Lingerie department is mission of faith for working mom

Astrid Bernabe sells bras at the Dillard's in Sanford.

Astrid Bernabe sells bras at the Dillard’s in Sanford.

Astrid Bernabe was in a posh Dillard’s fitting room talking about church with her arms full of bras when she heard her customer sniffle.

It wasn’t unusual for her to soothe her half-naked customers worried about their jiggly arms or crooked nipples. She’d often spend hours hawking lingerie to insecure women in fitting rooms who posed endlessly in the mirror trying to feel better about themselves.

She turned around to face the woman, a singer who’d come in looking for a shapely way to look good in her Christmas dress.

Tears welled in the woman’s eyes as she sat in the garments Astrid had just suggested – a red bra and pair of Spanx.

“God is so amazing,” the woman said.
Astrid thought she’d said something wrong.

“Yes,” she said, puzzled. “Um. Yes he is.”

The tears gushed as the woman asked more about Astrid’s church and shared doubts about her own Christian faith. Her husband of 20 years didn’t share her beliefs and the marriage was difficult. Astrid listened, hugged the nearly-naked woman and did the first thing that came to her – she prayed.

The spiritual encounter in the midst of a bra-fitting was not the first of its kind for the 26-year-old lingerie sales manager. On any given day she she’s in three-inch heels fetching armloads of garments from the sales floor for her shoppers. With a pink tape measure in hand, she spends hours not only sizing womens’ busts but lovingly assuring them their bodies are beautiful.

“They tell me what they think is wrong with them,” she said, adding that most of her customers come in with fake desires to look like super-models.
“I can’t make you that,” she tells them. “But I can make you feel good about yourself.”

Astrid, a peppy mother of two young boys, is the breadwinner for her small family. She was a single mother for several years and survived an emotionally abusive relationship in her early 20s. The experiences, she says, are what motivate her to love the strangers she meets in the dressing rooms. When they point at their bulging bellies, flat chests or hips widened by childbirth she reminds them one of her profound personal truths.

“No matter what, you’re always going to have an issue with yourself and it sucks,” she said.

Astrid later married the father of her second child, but the marriage isn’t easy. Her husband, a talented artist, cares for their two children while she works six days a week, budgets like a tightwad and aspires to go to college. Most months are tough. To make ends meet she doesn’t keep a cell phone and tracks every penny. Sometimes she doesn’t have money for groceries, but instead relies on the unseen power of her faith to provide. Miraculously – often through random acts of kindness – it always does.
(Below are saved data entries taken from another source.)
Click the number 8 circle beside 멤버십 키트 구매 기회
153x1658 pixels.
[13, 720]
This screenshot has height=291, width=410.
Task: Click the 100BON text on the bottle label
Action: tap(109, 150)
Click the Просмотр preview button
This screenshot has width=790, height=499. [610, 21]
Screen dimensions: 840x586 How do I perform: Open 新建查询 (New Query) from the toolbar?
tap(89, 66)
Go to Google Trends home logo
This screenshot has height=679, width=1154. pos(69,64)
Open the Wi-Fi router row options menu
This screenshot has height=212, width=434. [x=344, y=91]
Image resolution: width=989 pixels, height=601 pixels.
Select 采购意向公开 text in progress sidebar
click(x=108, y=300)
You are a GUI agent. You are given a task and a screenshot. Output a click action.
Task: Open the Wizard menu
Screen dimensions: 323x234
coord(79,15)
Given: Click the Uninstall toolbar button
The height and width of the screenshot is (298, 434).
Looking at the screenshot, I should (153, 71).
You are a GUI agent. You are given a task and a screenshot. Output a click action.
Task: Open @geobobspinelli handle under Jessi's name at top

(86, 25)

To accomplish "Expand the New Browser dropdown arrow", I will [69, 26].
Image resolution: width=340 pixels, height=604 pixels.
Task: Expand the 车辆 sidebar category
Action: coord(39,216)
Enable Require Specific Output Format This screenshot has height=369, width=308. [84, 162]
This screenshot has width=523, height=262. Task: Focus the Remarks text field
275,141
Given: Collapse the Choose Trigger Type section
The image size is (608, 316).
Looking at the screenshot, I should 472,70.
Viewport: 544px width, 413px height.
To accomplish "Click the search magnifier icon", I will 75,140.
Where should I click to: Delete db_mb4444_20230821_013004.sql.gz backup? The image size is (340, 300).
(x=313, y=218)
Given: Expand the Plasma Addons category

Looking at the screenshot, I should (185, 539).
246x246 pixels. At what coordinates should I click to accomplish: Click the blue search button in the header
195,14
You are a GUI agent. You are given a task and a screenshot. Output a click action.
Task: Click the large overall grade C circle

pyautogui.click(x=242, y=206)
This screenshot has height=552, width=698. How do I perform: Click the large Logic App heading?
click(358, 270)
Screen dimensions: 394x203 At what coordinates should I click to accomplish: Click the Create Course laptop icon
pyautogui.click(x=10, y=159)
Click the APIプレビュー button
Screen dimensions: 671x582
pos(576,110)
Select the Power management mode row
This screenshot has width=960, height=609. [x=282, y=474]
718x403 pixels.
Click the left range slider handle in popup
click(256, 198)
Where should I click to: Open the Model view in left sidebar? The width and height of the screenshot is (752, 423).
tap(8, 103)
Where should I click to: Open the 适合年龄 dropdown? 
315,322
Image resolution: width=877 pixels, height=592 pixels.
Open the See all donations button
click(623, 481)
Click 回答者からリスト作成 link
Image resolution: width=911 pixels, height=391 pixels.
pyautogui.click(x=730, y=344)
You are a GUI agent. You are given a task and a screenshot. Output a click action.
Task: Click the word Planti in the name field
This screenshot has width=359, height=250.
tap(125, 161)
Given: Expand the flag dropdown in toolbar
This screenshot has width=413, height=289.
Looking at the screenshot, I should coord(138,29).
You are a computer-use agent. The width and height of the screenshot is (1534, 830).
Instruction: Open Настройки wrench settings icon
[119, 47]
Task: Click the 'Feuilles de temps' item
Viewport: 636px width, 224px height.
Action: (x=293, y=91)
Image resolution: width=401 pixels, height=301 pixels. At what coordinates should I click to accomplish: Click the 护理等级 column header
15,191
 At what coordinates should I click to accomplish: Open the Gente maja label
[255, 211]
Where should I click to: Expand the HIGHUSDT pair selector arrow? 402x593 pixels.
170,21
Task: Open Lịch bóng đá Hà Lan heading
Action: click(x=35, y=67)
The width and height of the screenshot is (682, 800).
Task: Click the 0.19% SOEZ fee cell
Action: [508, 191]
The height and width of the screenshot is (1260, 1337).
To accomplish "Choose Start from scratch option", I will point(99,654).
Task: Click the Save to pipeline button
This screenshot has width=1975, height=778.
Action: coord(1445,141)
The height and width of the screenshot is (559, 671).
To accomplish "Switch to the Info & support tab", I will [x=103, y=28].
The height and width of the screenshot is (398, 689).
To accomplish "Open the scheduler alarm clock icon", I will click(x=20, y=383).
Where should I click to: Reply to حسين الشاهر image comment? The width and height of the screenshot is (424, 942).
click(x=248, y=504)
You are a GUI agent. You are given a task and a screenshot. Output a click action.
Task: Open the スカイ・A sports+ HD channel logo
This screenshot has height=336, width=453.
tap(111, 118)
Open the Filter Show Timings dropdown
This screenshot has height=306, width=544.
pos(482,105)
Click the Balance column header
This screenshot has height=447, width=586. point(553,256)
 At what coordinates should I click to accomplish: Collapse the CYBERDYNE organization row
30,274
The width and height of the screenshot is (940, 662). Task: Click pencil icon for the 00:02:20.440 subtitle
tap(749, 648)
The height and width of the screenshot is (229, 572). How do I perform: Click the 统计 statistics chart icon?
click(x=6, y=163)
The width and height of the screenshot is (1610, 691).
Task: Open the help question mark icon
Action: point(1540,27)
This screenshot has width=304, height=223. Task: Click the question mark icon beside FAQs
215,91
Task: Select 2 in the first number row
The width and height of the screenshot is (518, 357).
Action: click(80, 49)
Astrid dreams about being a missionary, but believes her work in the Dillard’s fitting room goes beyond selling the perfect garment.
She’s seem the physical scars of a breast cancer survivor, gotten marital-sex advice from an aged customer and soothed a crying woman in Spanx. But no amount of cotton, wire or padding will ever really make a woman truly feel beautiful, she thinks. The answer lies instead in each affirming their own worth.

“Every woman has her own image of beauty,” she said.

Through it all, Astrid believes that the lingerie fitting rooms are her real-life mission field, one filled with silky garments and plastic hangers. Often it reeks of self-loathing and bitterness that comes from the women who refuse appreciate their bodies. Her position gives her a window as a silent observer of the female psyche with all of its complications, self-loathing and hurt. She believes it’s her mission to love all of the women who come to her naked, fearful and vulnerable. God’s placed her in the rooms to soothe, comfort and be a word of encouragement, she says. And in doing so, she not only heals the women, but also watches the scars from her own painful womanhood fade.

“We all need a person in our lives,” she said. “Even if it’s the sales chick at Dillard’s.”